FairTax's Plausible Solution

Opinion, published January 9, 2008 The New York Sun

Whatever happens to Mike Huckabee in the weeks ahead his "FairTax" deserves a serious look.

Mr. Huckabee proposes to substitute a national consumption tax for all existing federal taxes. Although Congress might not be ready for this drastic step, a move from taxing income to taxing consumption would be highly desirable.

New Yorkers paid $169 billion in federal taxes in 2005, the latest year available. Under the FairTax, taxes would be reduced to $132 billion, according to an estimate by the Institute on Taxation and Economic Policy. High income-tax states such as New York stand to benefit from the FairTax.

With a business-cycle slowdown on the way, tax reform is one way to strengthen the American economy. Mr. Huckabee's plan is based on "The Fair Tax Act of 2007," introduced in Congress by two Republicans from Georgia, Rep. John Linder and Senator Saxby Chambliss.

Mr. Huckabee suggests replacing all federal taxes — income, corporate, payroll, estate taxes — with a 30% sales tax, to be collected by the states and remitted to the Treasury. There would be no need for Americans' least favorite agency, the Internal Revenue Service, which would be eliminated in 2011.

Many objections have been made to the FairTax. A professor of economics and law at the University of Michigan, James Hines, jokes that America doesn't have consumption taxes because Democrats think that they hurt poor people and Republicans think that they make raising revenue too easy, thereby encouraging spending. America will only get them, he wrote, when Republicans realize that they hurt the poor and Democrats see that it's easy to use them for raising revenue.

Some say it's impossible for Congress to give up income taxes, that Congress would just tack a new federal sales tax on top of existing taxes. But it's certainly within Congress's power to eliminate income taxes, which were instituted only in 1913, and if the congressional spending beast gets a new source of revenue, it might be willing to make the change.

Others say that sales taxes hurt the poor. However, that problem would be resolved with monthly checks called "prebates" mailed to all households, depending on size. The prebate is meant to reflect the tax that a family would pay during that month if its consumption were at the federal poverty line. A family of four would receive about $500 at the beginning of each month as a rebate on taxes. Programs such as Medicare, Medicaid, Social Security, and Food Stamps would continue.

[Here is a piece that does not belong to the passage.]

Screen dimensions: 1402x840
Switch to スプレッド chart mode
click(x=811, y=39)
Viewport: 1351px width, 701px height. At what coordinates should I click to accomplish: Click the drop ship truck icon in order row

The ease of raising revenue with consumption taxes, sales taxes, and a variant of them, value-added taxes, has many people concerned. After all, what is the point of eliminating the IRS if the government is simply going to give itself another cash machine that facilitates spending?

The most commonly-used consumption tax is the value-added tax, which is used in over 125 countries in addition to income taxes. In fact, America is one of the few industrialized countries in the world that does not have such a tax. Rates in the 26 Organization for Economic Cooperation and Development countries in 2006 averaged 18%, ranging from 5% in Japan to 25% in Norway, Sweden, and Denmark.

Such value-added taxes have risen two or three percentage points during the last 20 years in many European countries. Rates in Nordic countries have gone to 25% from 22%, and in Britain they have gone to 17% from 15%. It's significant that Ireland, Europe's success story, lowered its rate to 21% in 2006 from 25% in 1986. Ireland's VAT rate, at 35% in 1983 and 1984, was the world's highest.

In spite of Europe's experience with sky-high taxes, if America could succeed in taxing consumption rather than income from work and investment, this would have substantial benefits for America's economy. Now, Washington raises most of its money from taxes on labor and capital income, thereby reducing incentives to work and save.

If eliminating income taxes is impractical, or if we don't trust Congress to do so, a better way to move from income to consumption taxes is to exempt all saved income from taxation, without new sales or value-added taxes.

We could expand the scope of our present tax-free savings accounts, such as individual retirement accounts, tax free college savings plans, health savings accounts, and flexible savings accounts, and at the same time allow expensing, such as 100% first year business deductions, for purchases of capital equipment. This would essentially make the federal revenue system a consumption tax, albeit without the advantage of eliminating the IRS.

In that vein, Rudy Giuliani, New York's former mayor and also a Republican candidate, proposes to expand tax-free savings accounts, although he does not specify how much. One idea would be to combine all the current tax-free accounts into one large one, increase the permissible amount, and allow it to be used for multiple purposes of retirement, medical care, and college, rather than having different accounts for different purposes.

If Congress could be persuaded to move to a de facto consumption tax by expanding both tax-free savings accounts and the expensing of business investment, the economy would be invigorated. Mr. Huckabee is doing a service by opening the discussion with his FairTax proposal.